In Spain at the moment, have just put an offer on a house in the Llíria area and the estate agent is asking for 5000 euro as a reservation fee which apparently is to go direct to the seller.
Is this normal, everything I have read says any money at this stage should be held be either the estate agent or a lawyer.
Perhaps I am wrong and it is ok. I'm just being cautious.
Many thanks
Dave

I have no idea why you would think trusting the agent or a lawyer is any safer than trusting the owner you are buying the property from.   He/she might be less likely to disappear with your money    So long as you take reasonable care

I assume you are aware that in spain when one signs the compraventa you are usually tied to completing the transaction.  If he buyer pulls out they will normally forfeit the deposit, if the seller pulls out they will normally be required to refund the deposit and a like sum.

Having bought and sold several times, when no agent nor lawyer has been involved , I have experience of deposits  being paid directly to the seller.  Never had a problem

Hello Dave and welcome to expat.com

This subject has been widely covered everywhere with more opinions and advice than you can shake a stick to. Applying laws and rules in Spain can be very willy nilly even by lawyers.

Your refundable deposit needs to be held in a secure account where it can only be released to the seller on satisfactory completion. Sometimes called depósito en garantía. This can be arranged through your lawyer. It is also advisable to arrange the deposit contract through your lawyer and not the estate agent.

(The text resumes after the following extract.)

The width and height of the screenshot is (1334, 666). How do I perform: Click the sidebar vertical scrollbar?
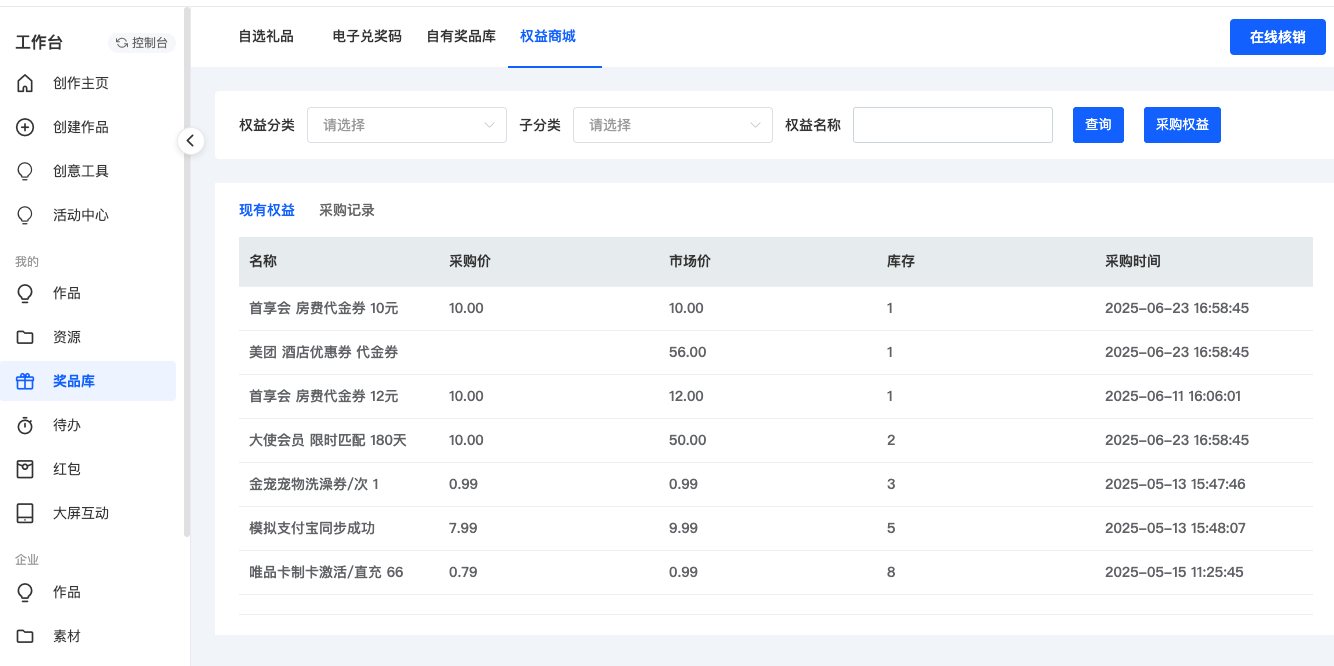(187, 270)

Never pay a deposit to the estate agent, if they go bankrupt or do runner that's your deposit gone forever. I have never heard of a deposit being paid direct to a vendor, that's a new one on me. Just remember at the time of deposit you have bought and own nothing.

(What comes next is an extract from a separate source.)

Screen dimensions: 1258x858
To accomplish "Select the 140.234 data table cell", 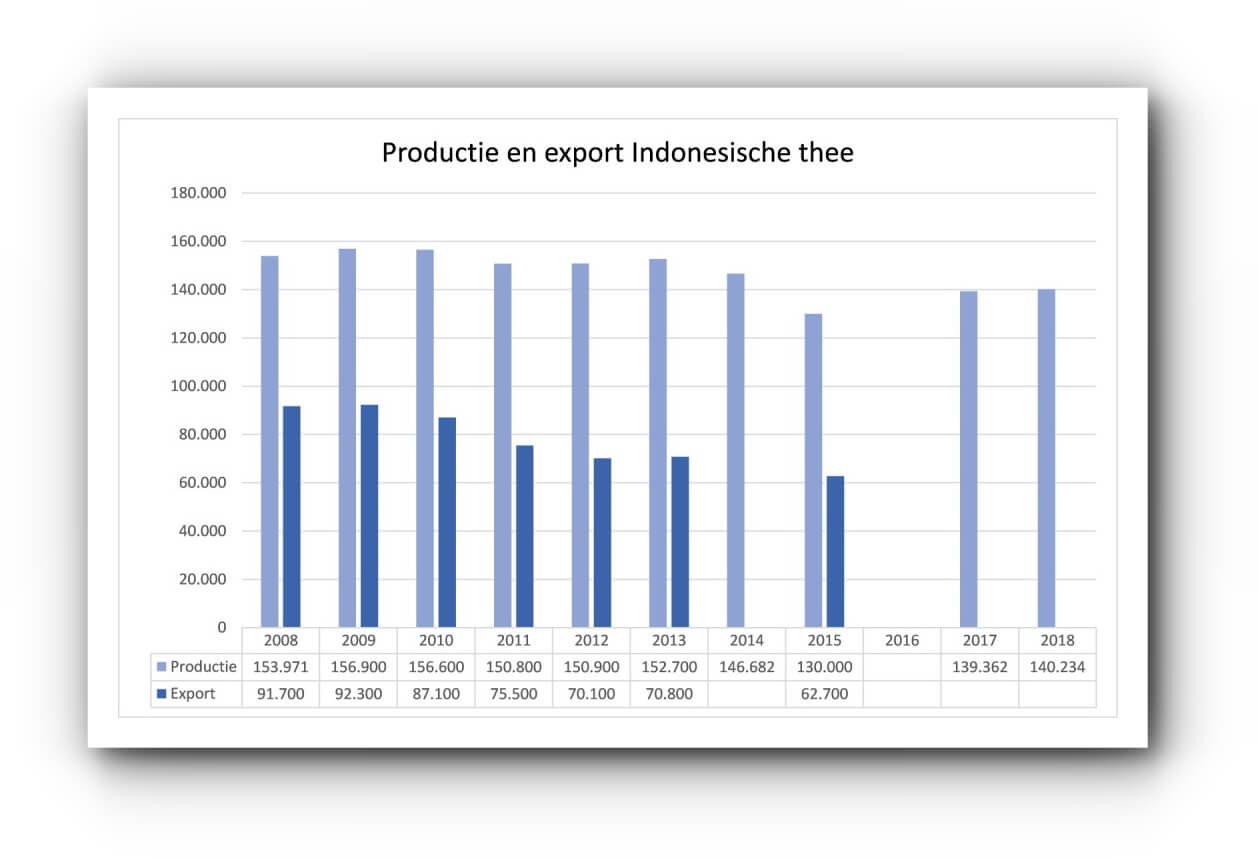I will pos(1057,667).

If they have accepted your offer already and you have it in writing(preferably) then this fee is a not necessary legally speaking, despite what they will tell you.
It is however a too common practice here in Spain and to be fair if you do things correctly it really should not be a problem but your independent lawyer should be the one who will organise that for you.

JB80 wrote:

If they have accepted your offer already and you have it in writing(preferably) then this fee is a not necessary legally speaking, despite what they will tell you.


When I have been selling there is no way I would have signed a compraventa without having been paid a non returnable  deposit.   

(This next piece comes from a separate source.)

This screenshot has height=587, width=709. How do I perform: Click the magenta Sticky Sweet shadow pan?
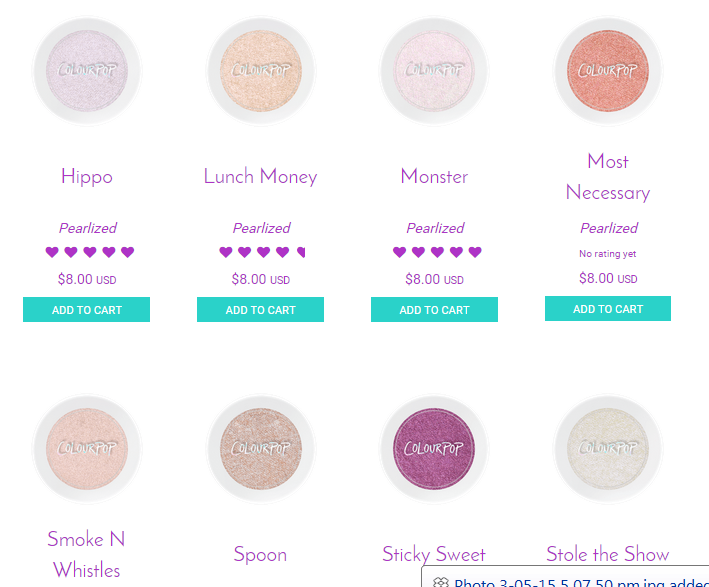tap(435, 448)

JB.   It is not a  Fee bit a deposit

  Doing so would have meant there would have been no incentive, at any time, to discourage the prospective buyer pulling out and leaving me without a sale. 

That is one thing which is much better in spain than in U.K.

In 35 years in spain I have never known of a no deposit compraventa, and I have reasonable experience of buying and selling both personally and helping family and friends

A compraventa is not a reservation fee that one pays to essentially take the house off of the market which is what the OP is talking about.
The reservation fee is a nonsense one and when challenged on it every agent we dealt with backed down but still said they would continue showing the property, fair enough because the law states you can not sell it to someone else once the initial contract has been made, and in Spain that counts as soon as the offer has been accepted, whether it be verbally, by text and preferably in an email.

And yes any deposits made are to be entirely returnable under the terms of the actual compraventa and should not to be held in the sellers account or an agents.
It should also be written by your lawyer/gestor/yourself/dog or whoever and never sign the first one an agent will give you. The compraventa and deposit should be paid as soon as possible to cement the money aspect but it should never be signed without the appropriate legal checks or property specific terms mentioned.
A buyer should have a good idea of what problems may arise as you should at least have a copy of the nota/copia simple before even submitting your offer. Banks will require it before you even know how much they will lend it, so can't make an offer until you know the total you have available.

The incentive here is the law.

A deposit is not compulsory, it is just a made up procedure by estate agents and lawyers to suite their own agenda and financially protect their own interest. In the current desperate housing market of Spain it is obsolete, the buyer is currently the dictator of terms not the distressed seller.